Ves took those words as an oblique warning to his approach to mech design. Sometimes, his obsession with the X-Factor led to decisions that missed out on increasing the performance of his machines. What his images sometimes urged him to stray away from the most optimal design choices.
“I’m sure you’re impatient to hear who has won.” Horatio finally said as he finished his brief lecture. “Without further ado, here are the scores!”
A small projector sprung into existence that showed a short tally for each of the duelists. The final results astounded them both.
Ves: 5 votes
Oleg: 5 votes
“It’s a.. Tie?”
When the mech designers swept passed the tally and studied the breakdown of the votes, the division became more evident. The higher ranking mech cadets leaned on the side of Oleg’s knight while the lower ranking cadets preferred the Tyrant.
Oleg didn’t understand the result. “Why hasn’t my mech won over the rest?”
“Can you make a guess?”
The younger mech designer paused to think through a reason. “Perhaps those who are more skilled don’t require as much accomodation as those who need more practice. The best mech pilots can adapt to any machine in an instant.”
“What do you think, Ves?”
“I think the higher ranking pilots know they’re destined to pilot the best machines.” He replied with his own understanding of the voting pattern. “Every mech pilot wishes to pilot the most elite mechs, but not everyone gets their wish.

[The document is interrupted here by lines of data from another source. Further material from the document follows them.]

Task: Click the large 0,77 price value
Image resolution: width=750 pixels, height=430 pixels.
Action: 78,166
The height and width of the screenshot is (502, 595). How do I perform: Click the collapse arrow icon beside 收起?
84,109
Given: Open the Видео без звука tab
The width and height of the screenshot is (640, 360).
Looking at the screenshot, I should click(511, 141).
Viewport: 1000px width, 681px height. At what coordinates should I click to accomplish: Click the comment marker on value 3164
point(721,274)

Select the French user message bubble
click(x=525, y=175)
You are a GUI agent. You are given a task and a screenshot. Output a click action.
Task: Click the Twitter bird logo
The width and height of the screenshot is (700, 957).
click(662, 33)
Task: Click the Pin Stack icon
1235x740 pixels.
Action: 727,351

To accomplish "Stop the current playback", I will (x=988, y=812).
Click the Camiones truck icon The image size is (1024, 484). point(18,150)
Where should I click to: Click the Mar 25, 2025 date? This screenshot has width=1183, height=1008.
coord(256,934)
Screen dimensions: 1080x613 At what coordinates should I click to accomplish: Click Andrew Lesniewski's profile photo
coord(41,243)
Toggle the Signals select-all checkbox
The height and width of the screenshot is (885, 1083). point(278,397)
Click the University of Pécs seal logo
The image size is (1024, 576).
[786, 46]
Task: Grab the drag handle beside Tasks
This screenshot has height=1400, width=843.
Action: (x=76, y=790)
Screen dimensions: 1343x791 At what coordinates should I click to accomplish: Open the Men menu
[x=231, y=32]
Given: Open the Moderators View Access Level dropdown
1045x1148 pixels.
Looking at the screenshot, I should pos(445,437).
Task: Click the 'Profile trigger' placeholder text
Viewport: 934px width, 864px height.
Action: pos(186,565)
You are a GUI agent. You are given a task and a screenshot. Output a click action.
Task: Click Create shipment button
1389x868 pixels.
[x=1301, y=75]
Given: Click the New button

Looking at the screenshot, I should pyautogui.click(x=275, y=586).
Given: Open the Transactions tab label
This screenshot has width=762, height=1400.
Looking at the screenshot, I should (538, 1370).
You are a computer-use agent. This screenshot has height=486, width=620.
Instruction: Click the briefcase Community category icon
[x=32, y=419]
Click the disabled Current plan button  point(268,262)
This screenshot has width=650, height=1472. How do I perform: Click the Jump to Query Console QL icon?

I think the more average mech pilots have a better affinity with lower performing machines that do their best at accommodating their level of skill.”
Again, Horatio declined to express an opinion on both of their judgements. He simply acknowledged their answers and let them think about it by themselves.
“There are many reasons why this pattern has emerged. The best mechs are not always the most appropriate mechs for the situation. You must never forget that your role as a mech designer is to accommodate the mech pilots who you are serving. Understand your market and tailor your products to their wishes. Don’t expect to succeed if you attempt to force feed your products to your clients.”
That sounded great and all, but both of the duellists stood awkwardly as none of them were able to determine a winner for the duel.
“A tie doesn’t reflect the truth! I should win the duel!” Oleg suddenly said.
Ves became alarmed at his insistence. While normally he’d be willing to concede to Oleg’s admittedly justified excuse, Lucky’s ownership was at stake this time.
Ves couldn’t afford to lose!
“We agreed to the conditions of the bet beforehand. While we haven’t anticipated a tie, that doesn’t change the fact that you willingly agreed to all of them! The design duel wouldn’t be fair otherwise!”
“That just proves I’m the better mech designer!”
The two couldn’t come to an agreement, so they turned to Horatio, who looked on with some amusement.
“Do you really wish to move away from a tie and force a winner out of this duel?”
“I do! I should be the winner!”
While Oleg expressed his confidence, Ves stayed silent. The situation didn’t look too favorable to him, but if he expressed his dissatisfaction, he’d reveal his lack of assurance. In a situation like this where a mech designer had to stand by their products, Ves had to maintain some level of confidence in his work.
“Very well. Then, I declare the winner to be Ves!”
“What?!” Oleg screamed. “That’s not possible!”
Even Ves didn’t expect Horatio’s answer. Privately, he already started scheming of a way to get Lucky back from Oleg’s clutches. He never thought that Horatio thought higher of the Tyrant than Oleg’s excellent design.
“Why did he win!?”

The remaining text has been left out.